5 thoughts on “Douthat on Late-Term Abortion”

  1. In other words, the left remains evil. I still recall and not pleasantly a picture on X claimed to be of a dead aborted baby with defensive wounds on its hands.

    I don’t even consider myself “pro-life” but I am certainly anti-murder. The left is not.

    Once again the national Republican party has cut and run on an issue that with a little imagination and some guts would turn the table on the Democrats and their embrace of unrestricted abortion.

    What does the Gee Ohh Peeeee ever do except cut and run?

    I’ve talked to people who don’t believe late term abortion ever happens or is even legal. The left works hard to ensure they keep believing that. Abortion has been a live wire in American politics for generations. There is absolutely no excuse for the reality of late term abortion to be some sort of open question open, like does bigfoot exist or is a hotdog a sandwich?

    Sometimes I think I’ve grown to despise the GOP establishment enough- and then someone points out yet another reason why I have not.

  2. The Left tries to confuse “late term abortion” with “partial birth abortion” or even neonatal murder, as Ralph Northam suggested as an option.

  3. I honestly cannot figure out why the big-name establishment feminists and by extension leftist generally made abortion the hill for (pre-born humans) to die on.
    Other than the fact that many of the mid-century prominent big-name feminists had abortions and wanted to justify their decision in retrospect.
    There used to be a pro-life, anti-abortion feminist group … guess that they got read out of the meeting, so to speak.

  4. I will add one other point from Douthat regarding the Dem talking point that late-term abortions are typically only obtained in situations where there’s a significant danger to the mother or a late-discovered fetal anomaly….

    Last year, The Atlantic’s Elaine Godfrey interviewed a Colorado doctor who performs later-term abortions: He estimated that about half his patients have healthy pregnancies. A 2013 paper looking at the universe of abortions after 20 weeks of pregnancy found that “most women seeking later terminations are not doing so for reasons of fetal anomaly or life endangerment.”

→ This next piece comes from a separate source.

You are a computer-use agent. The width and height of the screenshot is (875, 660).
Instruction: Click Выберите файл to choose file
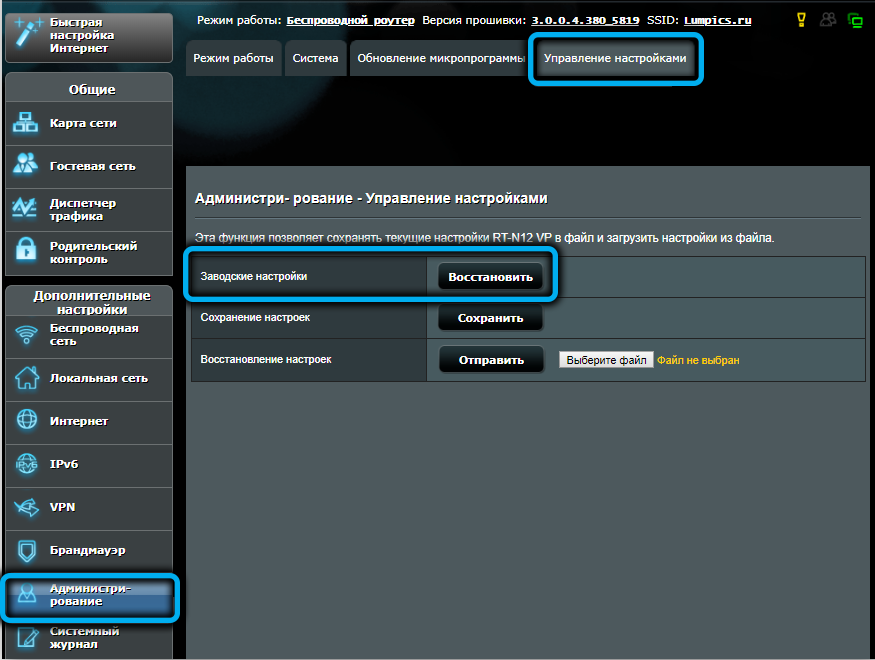pyautogui.click(x=606, y=360)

    I think the Right and the pro-life movement has two problems in the post-Dobbs world. First is that the political edge tot he debate is much sharper because it is more relevant. Yes before Dobbs abortion politics was a big deal, but it was largely performative or on the peripheral; the larger questions were frozen by Roe. When Roe overturned, the Left was faster to react in part because it could mobilize support because of fear and because the Right was busy patting itself on the back. Once Roe was overturned, the Right was the proverbial dog that caught the car and didn’t know what to do next.

    The next part is that politics is, like any adversarial phenomena, about trade-offs. Litigation, war, sports… the selection of any given strategy not only plays to your strengths but also opens vulnerabilities. In fact victory often depends on you executing your strategy before your opponent exploits your vulnerabilities.

    The example a person gave me in regard to politics is in football when the defense blitzes; it looks impressive and if the QB isn’t alert he’s going to get smacked. However by definition the defense is leaving its secondary weak and is hoping that the QB isn’t able to find the open man in time; do onto to others before they do it onto you. Classic perceptual warfare.

    The Dems are extremely vulnerable with this abortion strategy. It seems illogical for them to go to the wall for what amounts to a tiny fraction of overall abortions, but my feeling is that they are stuck in ideological trap and cannot get out.

    The Right (notice not the GOP) need to start acting like the QB who sees the opportunities that a blitzing defense provides and carves them up. A simple question of what point in pregnancy would you state that abortion should be outlawed? That’s the question they cannot answer, but that’s what we need to exploit.

  5. The Susan B. Anthony List (now Susan B. Anthony Pro-Life America) is still active. So is Feminists For Life.